[Listed entries — start]

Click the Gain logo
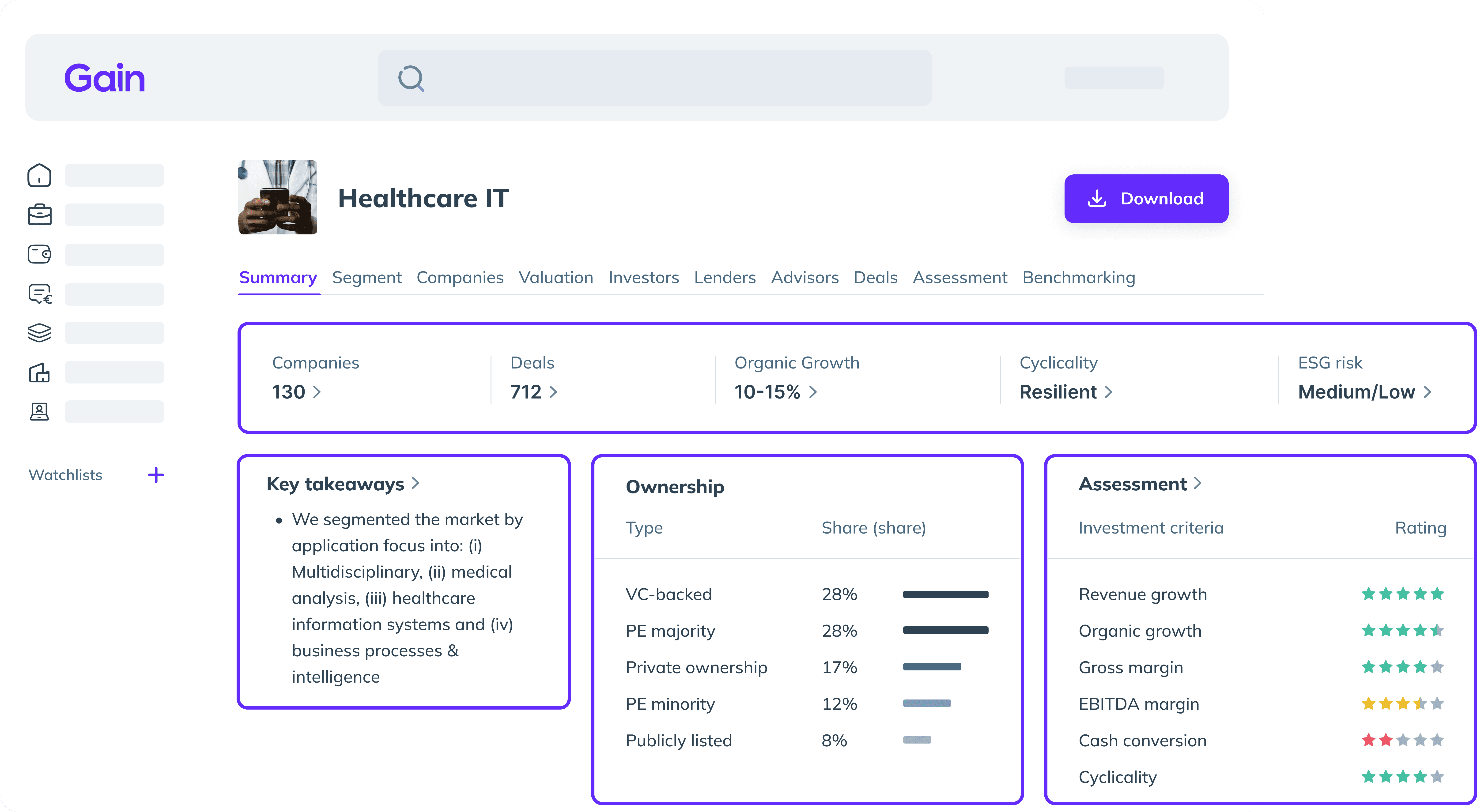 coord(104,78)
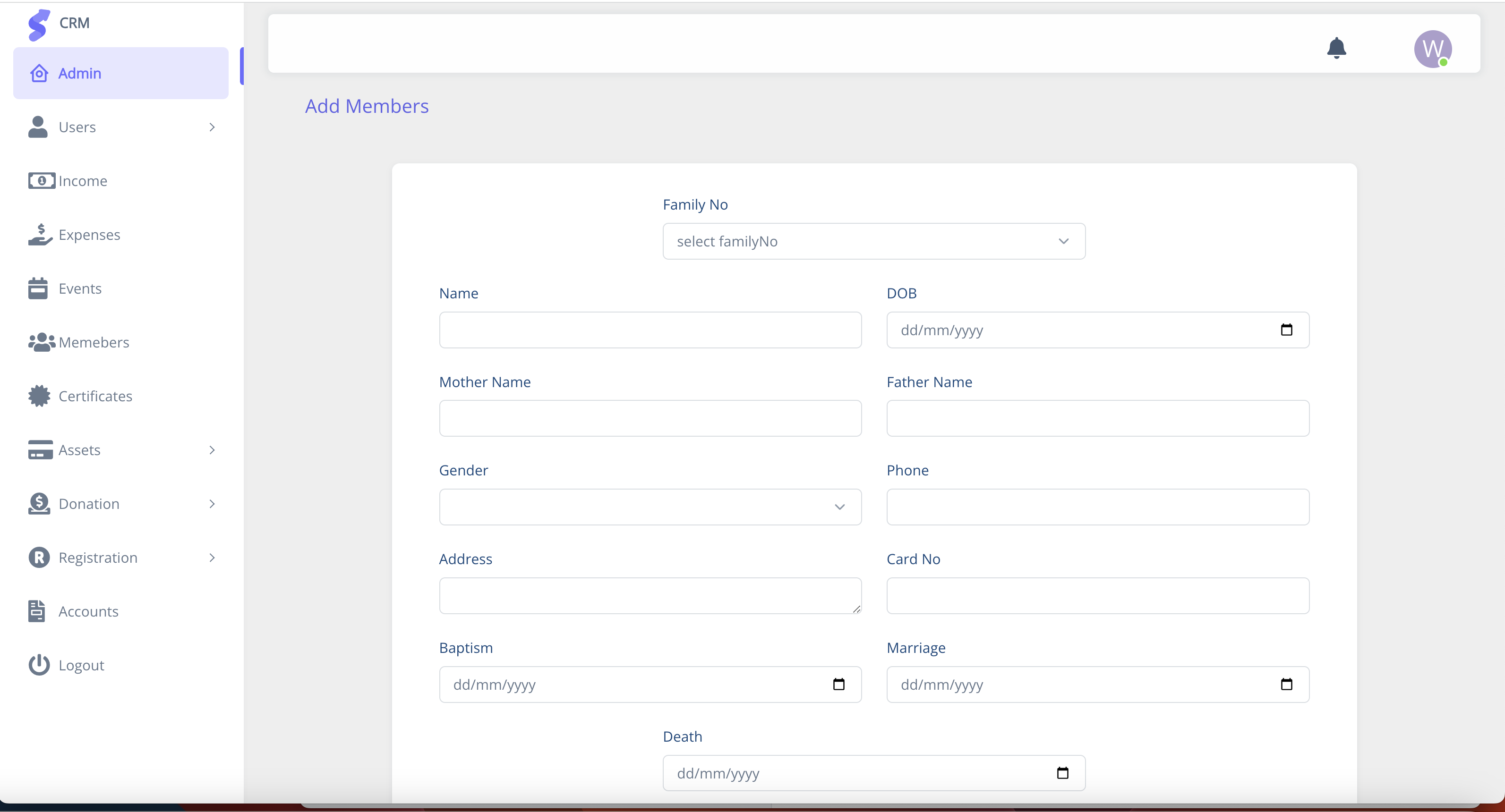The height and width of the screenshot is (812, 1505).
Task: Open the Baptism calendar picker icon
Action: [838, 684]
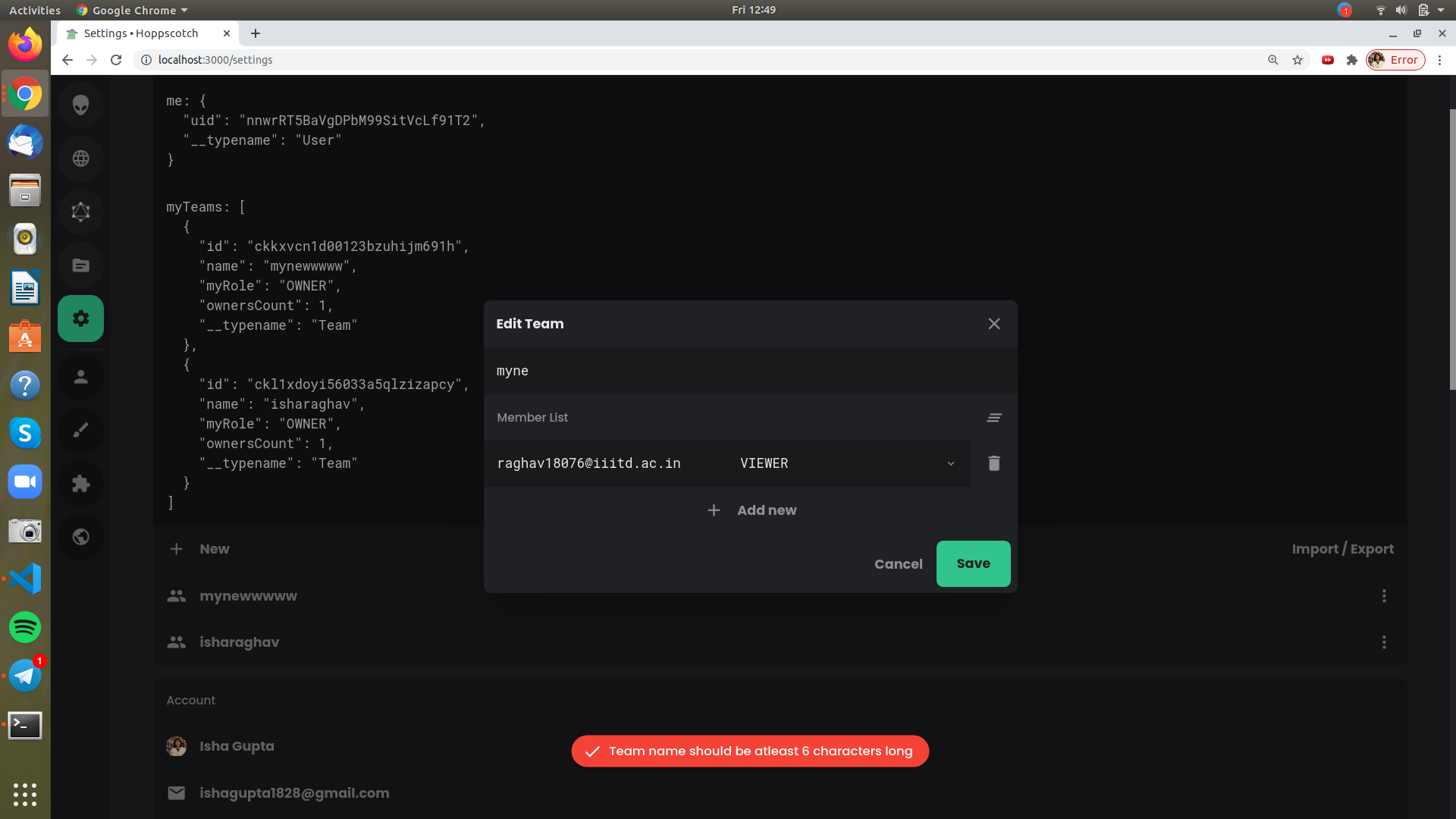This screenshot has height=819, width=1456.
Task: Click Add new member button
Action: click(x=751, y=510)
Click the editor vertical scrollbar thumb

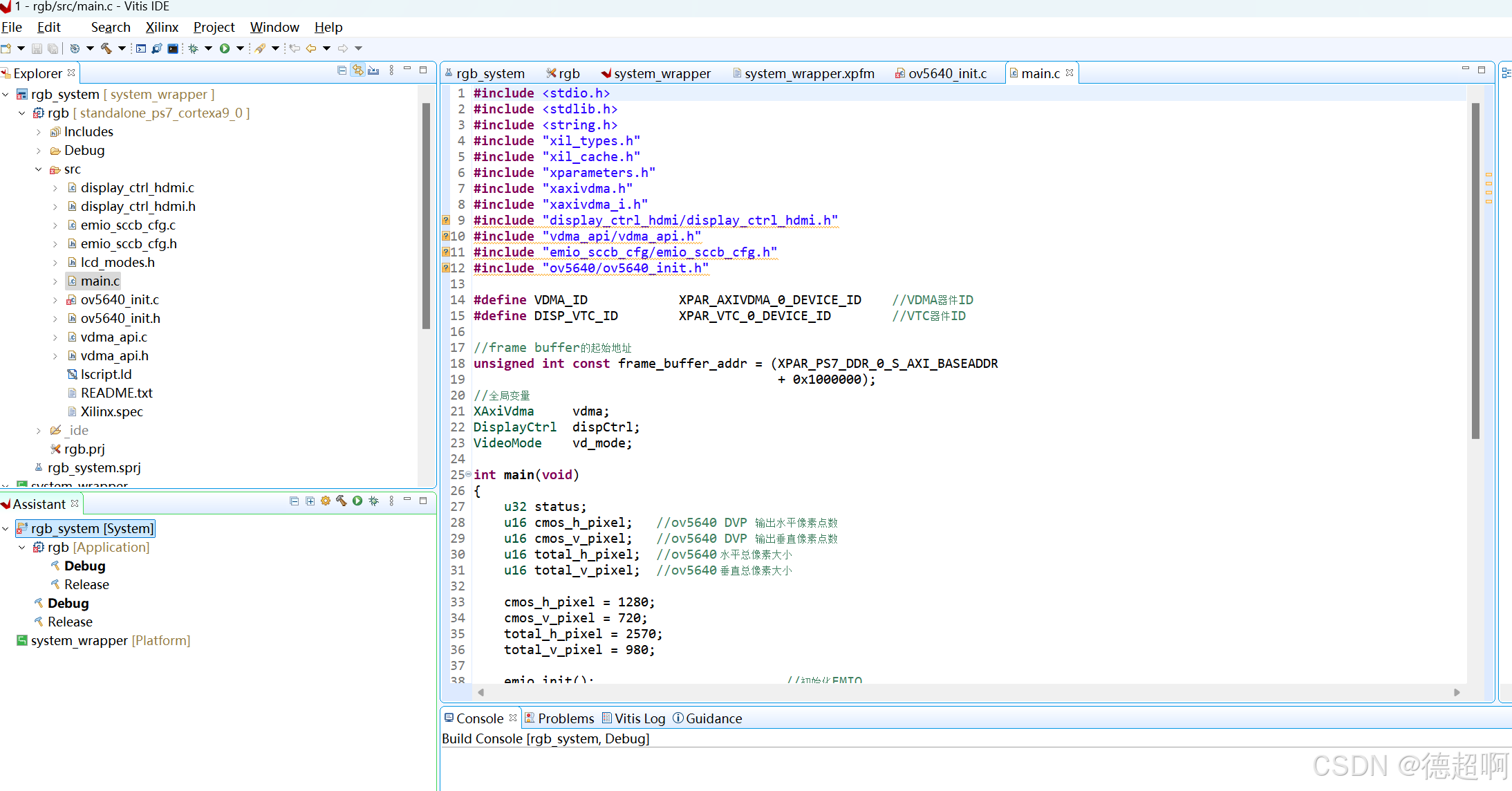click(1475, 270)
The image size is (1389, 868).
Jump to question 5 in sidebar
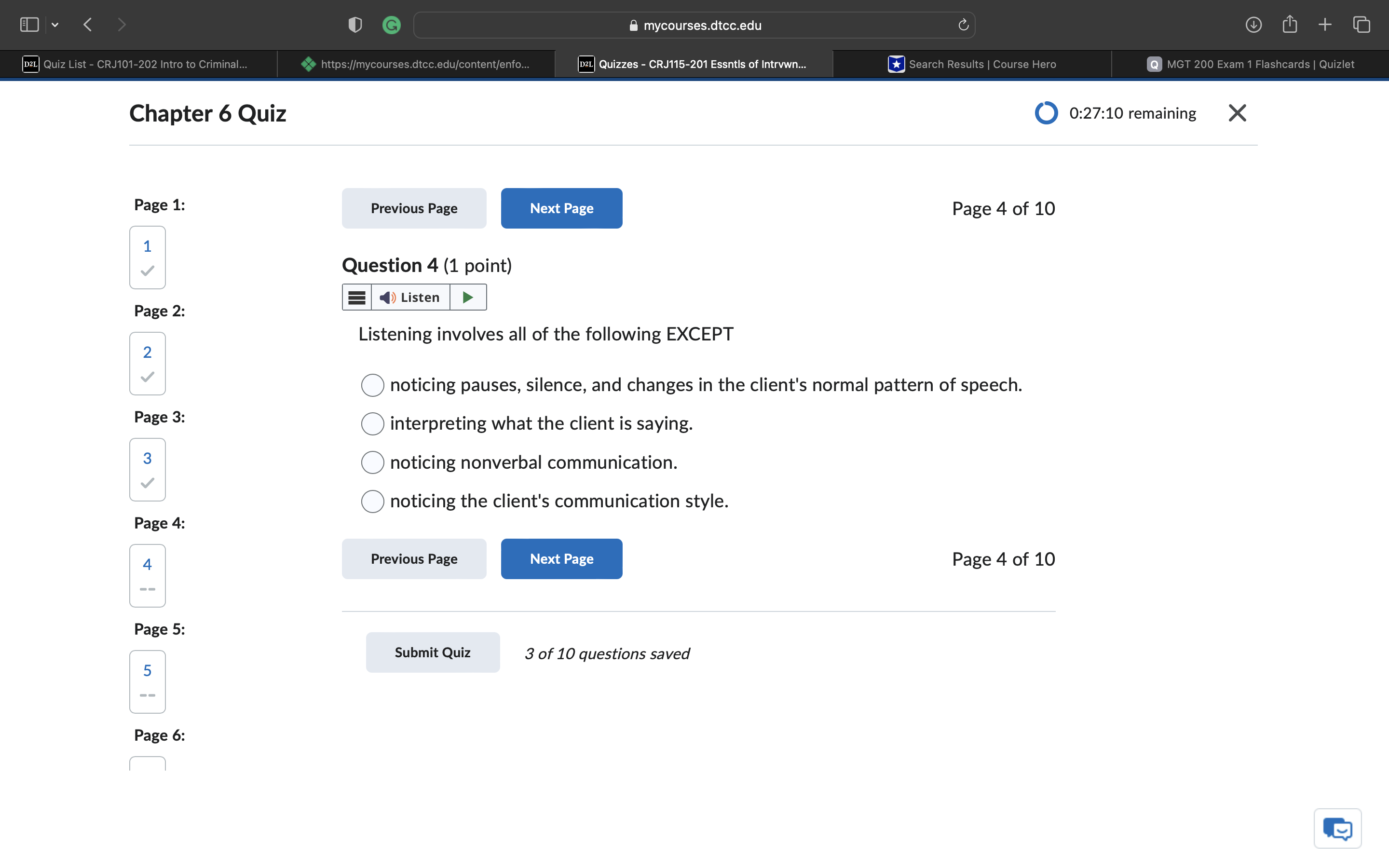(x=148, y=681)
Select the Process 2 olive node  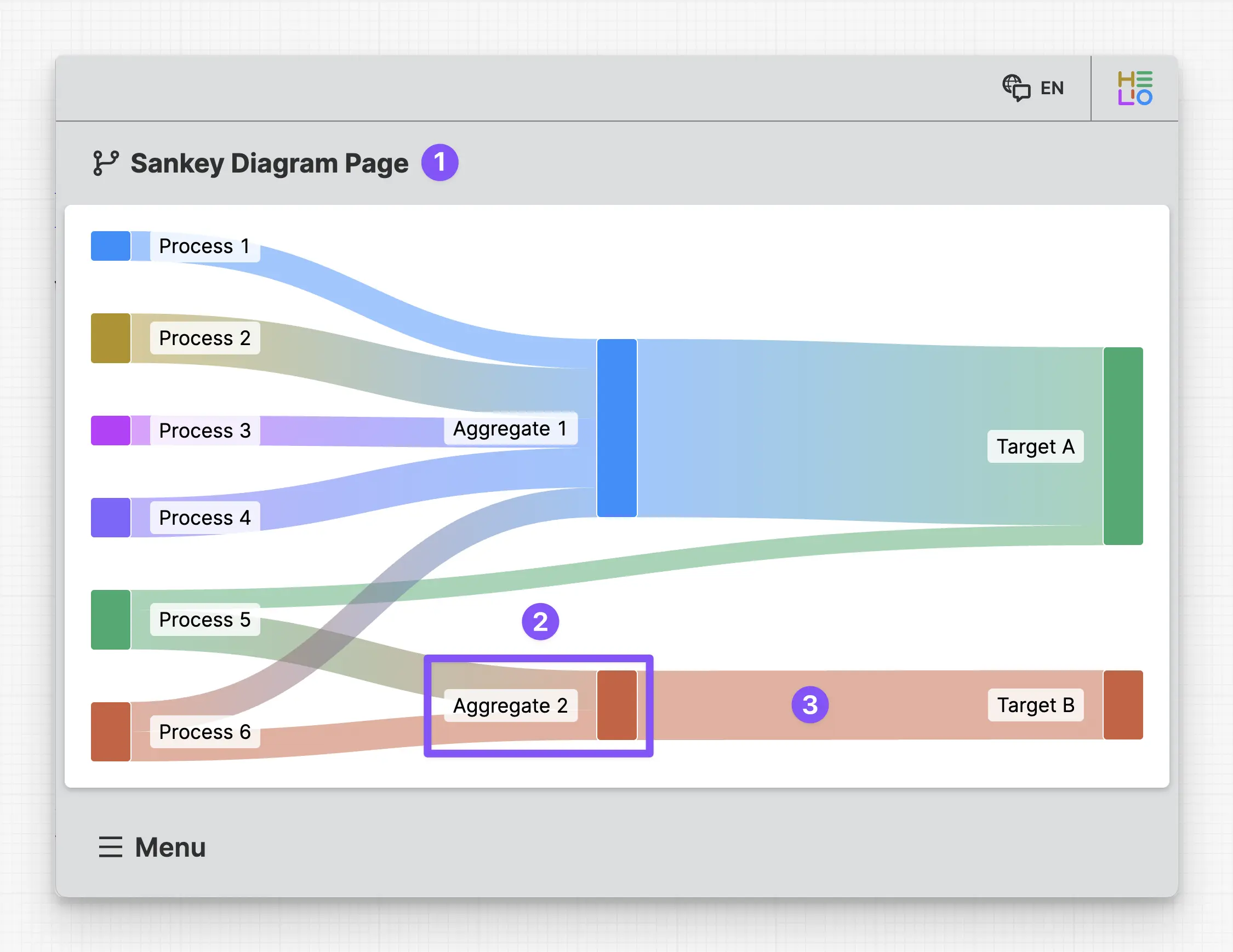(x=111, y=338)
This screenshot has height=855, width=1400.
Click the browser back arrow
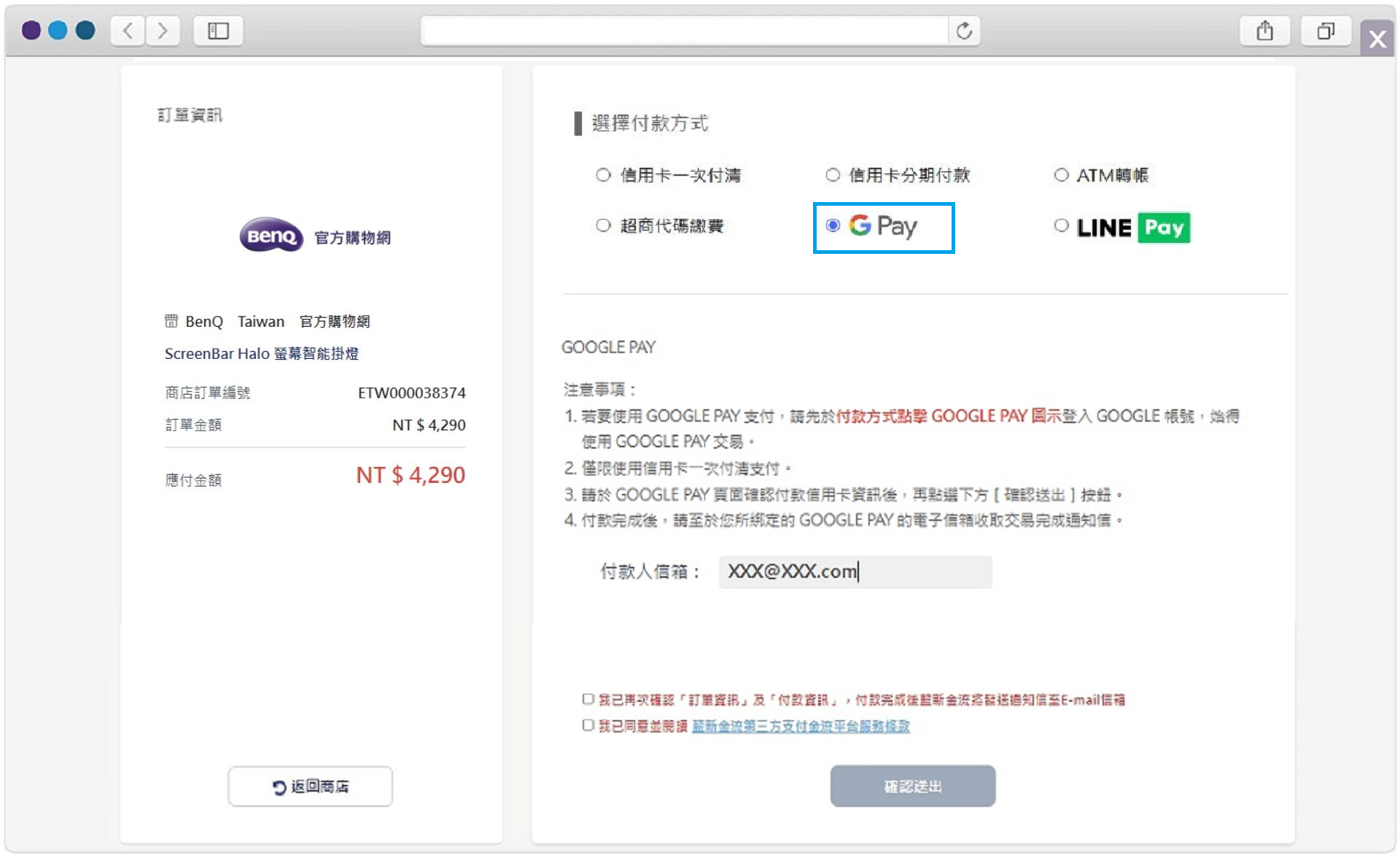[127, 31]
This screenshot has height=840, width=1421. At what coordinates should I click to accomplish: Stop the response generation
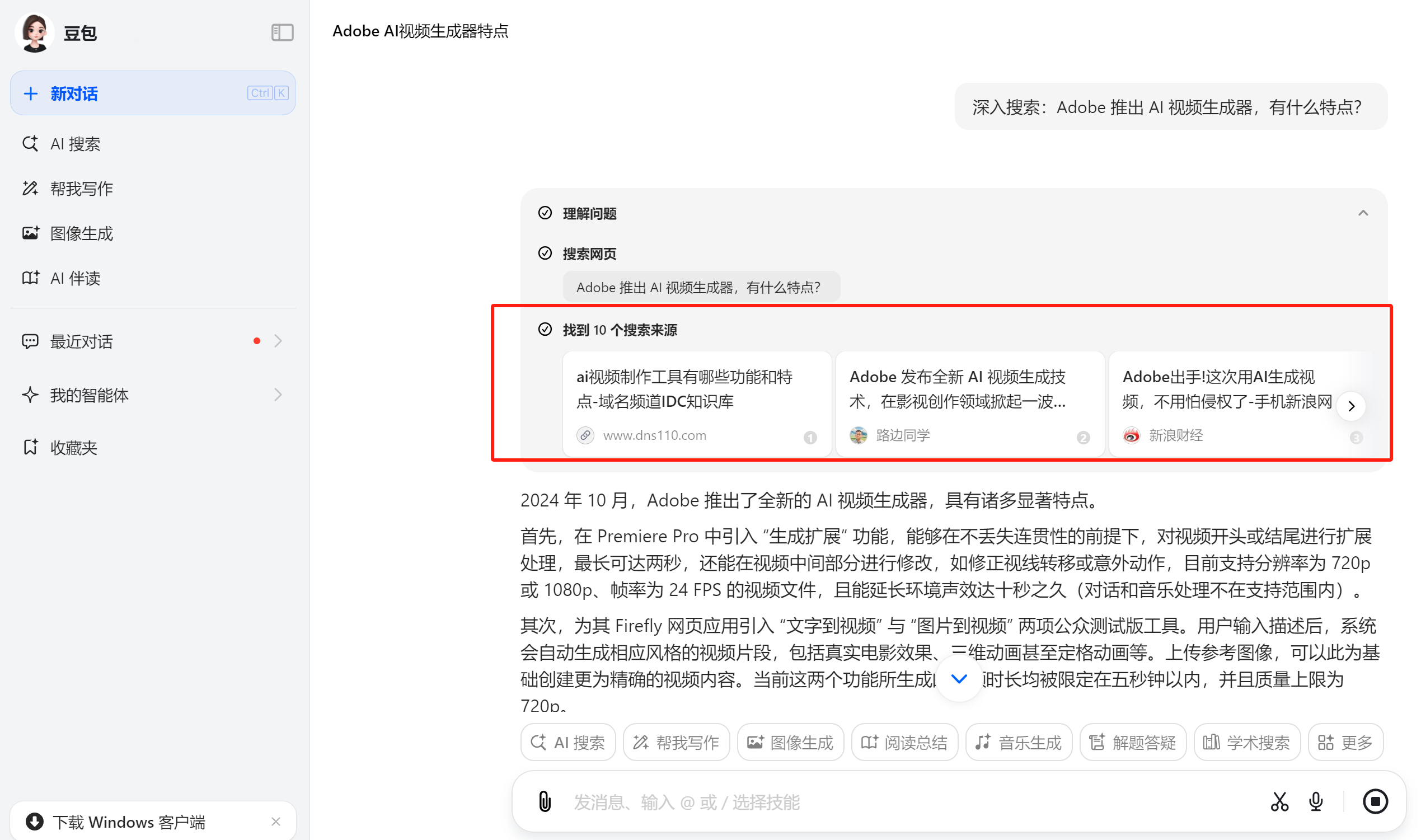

[Listed entries — finish]

▸ Requirement:
Take the line containing "This screenshot has height=855, width=1400." as the first and the last line of the records as the end. Print every line in that span exactly, leaving out pictures.

▸ Completed exercise:
This screenshot has height=855, width=1400.
Click the browser back arrow
[127, 31]
This screenshot has height=840, width=1421. At what coordinates should I click to accomplish: Stop the response generation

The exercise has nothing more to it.